Records for locating the described items
==========

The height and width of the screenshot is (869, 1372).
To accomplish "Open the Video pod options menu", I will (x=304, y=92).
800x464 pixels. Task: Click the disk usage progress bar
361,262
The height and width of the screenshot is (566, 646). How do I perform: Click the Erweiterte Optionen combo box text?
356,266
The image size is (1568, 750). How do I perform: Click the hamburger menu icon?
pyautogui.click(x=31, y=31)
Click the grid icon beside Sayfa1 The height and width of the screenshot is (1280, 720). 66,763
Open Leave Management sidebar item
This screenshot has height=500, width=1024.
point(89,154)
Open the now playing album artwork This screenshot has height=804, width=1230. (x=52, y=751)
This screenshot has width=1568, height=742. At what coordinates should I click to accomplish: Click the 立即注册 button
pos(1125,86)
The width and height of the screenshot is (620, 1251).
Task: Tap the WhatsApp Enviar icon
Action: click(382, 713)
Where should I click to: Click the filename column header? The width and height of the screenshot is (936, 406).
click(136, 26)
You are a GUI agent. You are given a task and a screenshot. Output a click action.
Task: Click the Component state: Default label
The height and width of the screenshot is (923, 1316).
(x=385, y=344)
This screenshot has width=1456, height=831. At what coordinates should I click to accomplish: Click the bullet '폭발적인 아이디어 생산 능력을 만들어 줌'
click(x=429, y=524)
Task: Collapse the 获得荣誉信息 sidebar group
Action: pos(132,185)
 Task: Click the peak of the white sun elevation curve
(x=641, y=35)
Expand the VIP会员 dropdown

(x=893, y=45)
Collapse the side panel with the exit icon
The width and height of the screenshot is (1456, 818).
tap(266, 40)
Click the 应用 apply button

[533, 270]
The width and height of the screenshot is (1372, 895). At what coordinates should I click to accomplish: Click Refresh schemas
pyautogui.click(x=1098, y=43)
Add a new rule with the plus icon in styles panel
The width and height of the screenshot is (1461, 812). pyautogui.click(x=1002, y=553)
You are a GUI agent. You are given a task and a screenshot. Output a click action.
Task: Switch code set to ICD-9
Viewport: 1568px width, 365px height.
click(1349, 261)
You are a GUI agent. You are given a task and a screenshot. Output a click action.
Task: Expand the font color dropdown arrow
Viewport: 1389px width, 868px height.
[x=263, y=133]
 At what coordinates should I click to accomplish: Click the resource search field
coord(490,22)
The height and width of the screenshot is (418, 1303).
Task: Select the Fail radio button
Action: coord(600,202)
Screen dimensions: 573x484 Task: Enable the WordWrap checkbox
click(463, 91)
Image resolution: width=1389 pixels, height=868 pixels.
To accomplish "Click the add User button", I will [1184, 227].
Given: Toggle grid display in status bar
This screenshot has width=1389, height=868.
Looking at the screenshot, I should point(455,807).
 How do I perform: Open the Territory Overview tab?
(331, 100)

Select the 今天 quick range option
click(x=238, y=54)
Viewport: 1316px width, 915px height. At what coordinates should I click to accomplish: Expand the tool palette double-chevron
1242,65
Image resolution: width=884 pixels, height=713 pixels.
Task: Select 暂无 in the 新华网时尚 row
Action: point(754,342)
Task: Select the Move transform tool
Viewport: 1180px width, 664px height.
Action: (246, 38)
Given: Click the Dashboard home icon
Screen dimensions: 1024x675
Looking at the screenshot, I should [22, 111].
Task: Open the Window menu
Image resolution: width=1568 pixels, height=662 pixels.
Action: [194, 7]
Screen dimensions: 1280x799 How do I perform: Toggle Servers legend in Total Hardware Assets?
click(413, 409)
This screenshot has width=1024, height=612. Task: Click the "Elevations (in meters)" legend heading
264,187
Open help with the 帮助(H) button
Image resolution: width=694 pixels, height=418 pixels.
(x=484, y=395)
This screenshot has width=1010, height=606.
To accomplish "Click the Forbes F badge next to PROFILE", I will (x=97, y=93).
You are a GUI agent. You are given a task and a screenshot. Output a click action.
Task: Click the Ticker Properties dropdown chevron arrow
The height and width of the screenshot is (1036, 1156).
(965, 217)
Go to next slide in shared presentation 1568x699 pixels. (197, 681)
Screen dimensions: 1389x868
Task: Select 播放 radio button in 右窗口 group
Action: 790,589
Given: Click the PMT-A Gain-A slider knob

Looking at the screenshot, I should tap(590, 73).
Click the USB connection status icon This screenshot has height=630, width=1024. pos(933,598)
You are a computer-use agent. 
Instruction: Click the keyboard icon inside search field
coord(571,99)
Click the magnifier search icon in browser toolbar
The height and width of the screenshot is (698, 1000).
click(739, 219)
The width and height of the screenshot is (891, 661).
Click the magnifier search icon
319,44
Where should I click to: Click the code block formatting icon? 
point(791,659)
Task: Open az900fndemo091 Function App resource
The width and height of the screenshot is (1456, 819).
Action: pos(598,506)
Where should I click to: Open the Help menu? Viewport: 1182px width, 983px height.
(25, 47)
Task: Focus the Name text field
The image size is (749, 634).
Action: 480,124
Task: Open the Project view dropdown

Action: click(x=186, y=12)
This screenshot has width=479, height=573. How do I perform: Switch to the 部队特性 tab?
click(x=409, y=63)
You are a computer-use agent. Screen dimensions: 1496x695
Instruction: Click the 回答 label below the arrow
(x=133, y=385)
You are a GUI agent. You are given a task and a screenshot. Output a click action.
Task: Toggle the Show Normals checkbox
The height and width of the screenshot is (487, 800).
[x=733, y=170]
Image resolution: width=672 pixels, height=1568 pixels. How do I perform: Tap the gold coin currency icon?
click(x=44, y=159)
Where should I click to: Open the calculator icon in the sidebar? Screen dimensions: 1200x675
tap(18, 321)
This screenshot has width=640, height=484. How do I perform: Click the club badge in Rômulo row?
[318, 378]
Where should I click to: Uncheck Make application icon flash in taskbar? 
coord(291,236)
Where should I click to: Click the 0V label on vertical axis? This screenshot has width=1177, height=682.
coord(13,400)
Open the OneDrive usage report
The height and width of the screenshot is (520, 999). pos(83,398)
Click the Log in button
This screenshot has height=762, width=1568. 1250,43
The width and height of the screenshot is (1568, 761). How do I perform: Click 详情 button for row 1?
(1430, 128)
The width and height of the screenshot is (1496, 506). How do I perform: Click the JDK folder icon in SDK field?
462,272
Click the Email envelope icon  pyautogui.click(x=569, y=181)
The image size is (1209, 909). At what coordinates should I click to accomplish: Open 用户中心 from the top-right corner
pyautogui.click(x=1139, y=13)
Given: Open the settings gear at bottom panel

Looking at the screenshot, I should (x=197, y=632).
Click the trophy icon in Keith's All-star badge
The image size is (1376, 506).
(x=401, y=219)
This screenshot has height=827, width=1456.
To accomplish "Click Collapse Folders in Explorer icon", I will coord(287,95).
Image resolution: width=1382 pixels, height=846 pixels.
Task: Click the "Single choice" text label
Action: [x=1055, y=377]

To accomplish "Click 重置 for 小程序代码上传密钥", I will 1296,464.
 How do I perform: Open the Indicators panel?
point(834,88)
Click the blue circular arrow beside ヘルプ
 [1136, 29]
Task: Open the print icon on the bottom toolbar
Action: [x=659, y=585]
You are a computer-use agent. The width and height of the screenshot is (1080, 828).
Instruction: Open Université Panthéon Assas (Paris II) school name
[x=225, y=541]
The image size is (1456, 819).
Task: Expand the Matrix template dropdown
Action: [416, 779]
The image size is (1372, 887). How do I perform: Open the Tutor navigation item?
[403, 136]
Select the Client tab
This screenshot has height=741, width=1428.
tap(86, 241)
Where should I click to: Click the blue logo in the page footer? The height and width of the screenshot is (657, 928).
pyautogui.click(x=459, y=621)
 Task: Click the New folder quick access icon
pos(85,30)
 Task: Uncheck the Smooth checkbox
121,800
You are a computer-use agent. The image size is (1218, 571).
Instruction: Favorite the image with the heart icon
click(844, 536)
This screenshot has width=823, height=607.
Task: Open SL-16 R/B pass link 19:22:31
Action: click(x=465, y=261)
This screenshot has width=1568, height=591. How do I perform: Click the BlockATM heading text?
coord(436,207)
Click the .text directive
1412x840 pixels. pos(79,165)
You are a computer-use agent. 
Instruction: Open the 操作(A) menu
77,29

==========

Work required –
Reproduce the part of the records that opens with the line containing "Click the USB" and closes with the line containing "click(x=44, y=159)", including the requests. Multiply every click coordinate in the answers by 1.2 and round each result to a whole number, rounding halves up.

Written solution –
Click the USB connection status icon This screenshot has height=630, width=1024. pos(1120,718)
You are a computer-use agent. 
Instruction: Click the keyboard icon inside search field
coord(685,119)
Click the magnifier search icon in browser toolbar
The height and width of the screenshot is (698, 1000).
click(887, 263)
The width and height of the screenshot is (891, 661).
Click the magnifier search icon
383,53
Where should I click to: Click the code block formatting icon? 
point(949,791)
Task: Open az900fndemo091 Function App resource
The width and height of the screenshot is (1456, 819).
Action: pos(718,607)
Where should I click to: Open the Help menu? Viewport: 1182px width, 983px height.
(30, 56)
Task: Focus the Name text field
The image size is (749, 634).
Action: 576,149
Task: Open the Project view dropdown

Action: click(x=223, y=14)
This screenshot has width=479, height=573. How do I perform: Switch to the 部队特性 tab?
click(x=491, y=76)
You are a computer-use agent. Screen dimensions: 1496x695
Instruction: Click the 回答 label below the arrow
(x=160, y=462)
You are a GUI agent. You are given a task and a screenshot. Output a click action.
Task: Toggle the Show Normals checkbox
The height and width of the screenshot is (487, 800).
[x=880, y=204]
Image resolution: width=672 pixels, height=1568 pixels. How do I perform: Tap the gold coin currency icon?
click(x=53, y=191)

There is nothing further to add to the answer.